To answer your question in a simple sentence - In an ideal scenario, variants with VAF around 50% is fully clonal. Since most somatic mutations tend to be heterozygous, a clonal mutation would have an allele frequency of 50%. Anything below ~45/40% would be a sub-clonal.
But it also depends on your tumor type. Liquid tumors (such as leukaemia) are much clean with little to no contamination. Solid tumors on other hand are dirty, often contamintated with adjacent normal tissues. In that case clonal mutations tend to be clustered around VAF lower than 50%. For example, a tumor with a purity of 80% would have a clonal mutations around 40%.

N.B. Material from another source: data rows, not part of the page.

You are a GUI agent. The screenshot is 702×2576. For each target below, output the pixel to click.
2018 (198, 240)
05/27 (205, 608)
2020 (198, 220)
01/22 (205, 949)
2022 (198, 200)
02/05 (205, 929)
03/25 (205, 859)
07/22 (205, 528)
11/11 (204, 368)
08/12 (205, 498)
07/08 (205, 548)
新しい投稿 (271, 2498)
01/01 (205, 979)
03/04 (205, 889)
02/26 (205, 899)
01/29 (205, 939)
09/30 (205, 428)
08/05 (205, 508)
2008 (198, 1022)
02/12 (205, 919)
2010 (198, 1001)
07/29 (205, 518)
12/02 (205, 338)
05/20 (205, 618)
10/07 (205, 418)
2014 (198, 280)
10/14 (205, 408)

Things get messier again since one need to consider copy-number status. If a mutation is located on an amplicon, gets its VAF amplified as well. A sub clonal mutation with copy number doubled would have a high allele frequency.
There are algorithms which account for CNV and tumor purity. You can take a look at ABSOLUTE from Broad which estimates tumor purity and clonality for variants. I have seen articles, where ABSOLUTE is used to estimate cell fractions. Here is an excerpt from an article,
Tumor cellularity was determined based on the VAF and segmented copy
number data using ABSOLUTE, in order to determine the cancer cell
fraction (CCF) of each mutation, as was previously described by
McGranahan et al. The clonal status was defined according to the
confidence interval (CI) of the CCF. Mutations were classified as
subclonal if the upper bound of their 95% CI was less than 1.
But in general, major clone would be around 50%, assuming 100% pure sample.
Again Chris Miller is the right person when it comes to tumor heterogeneity and clonality. He could correct me or add more to it.